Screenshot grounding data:
---
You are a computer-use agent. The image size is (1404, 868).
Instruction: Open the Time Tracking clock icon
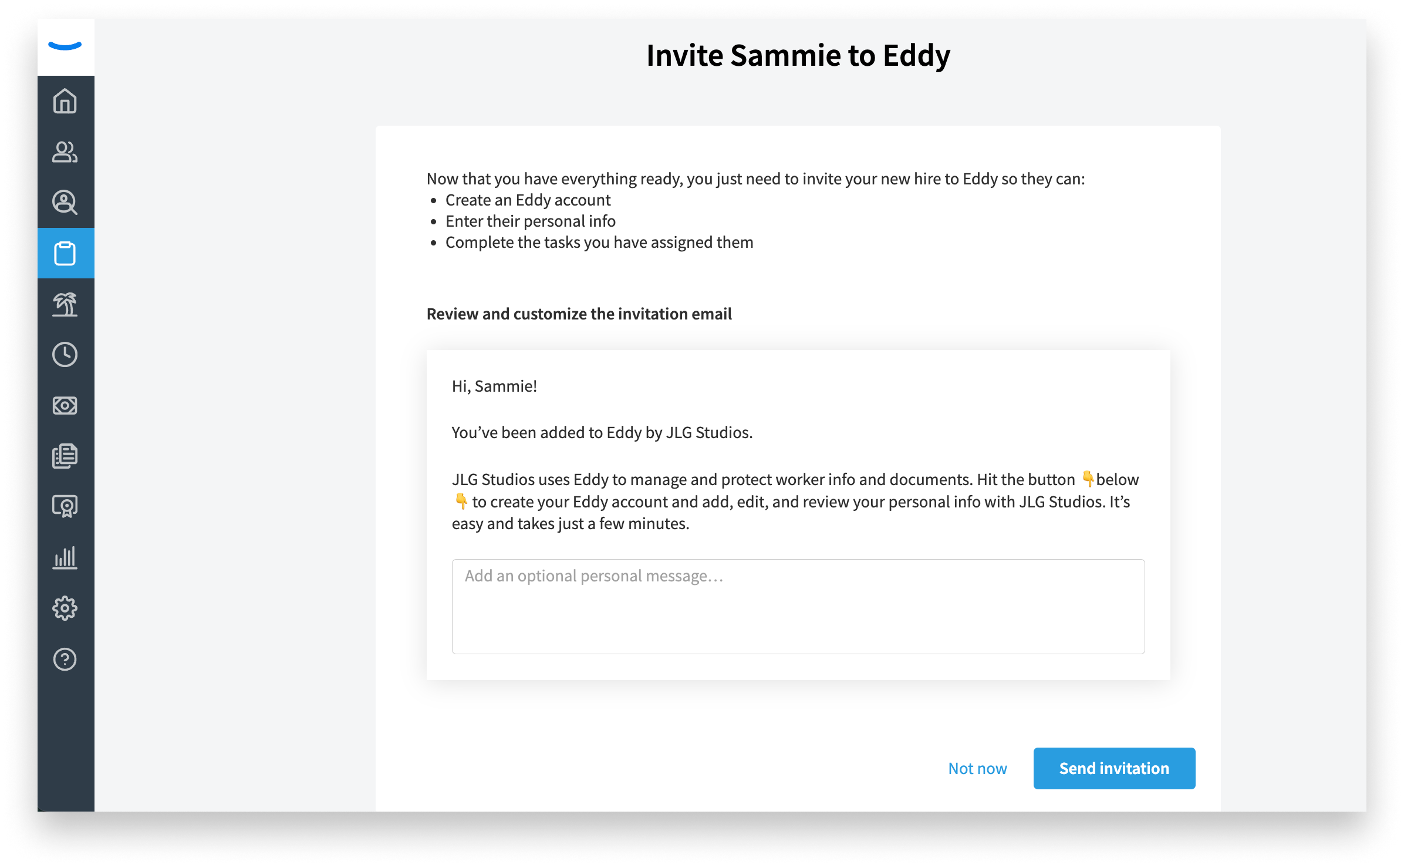pos(65,355)
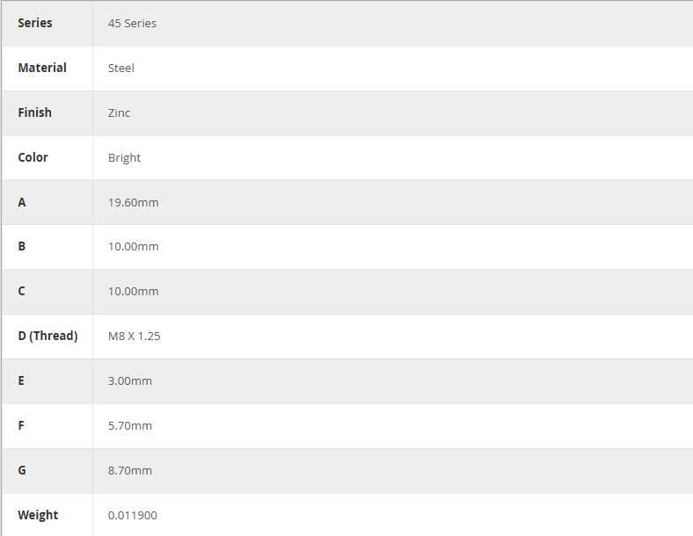Viewport: 693px width, 536px height.
Task: Select the 'M8 X 1.25' thread value
Action: click(134, 337)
---
About this exercise ::
Every record above must be copied exactly; none of the pictures belong in the copy.

Solution below ::
You are a computer-use agent. The image size is (1404, 868).
Instruction: Open the Time Tracking clock icon
pos(65,355)
Viewport: 693px width, 536px height.
Task: Select the 'M8 X 1.25' thread value
Action: click(134, 337)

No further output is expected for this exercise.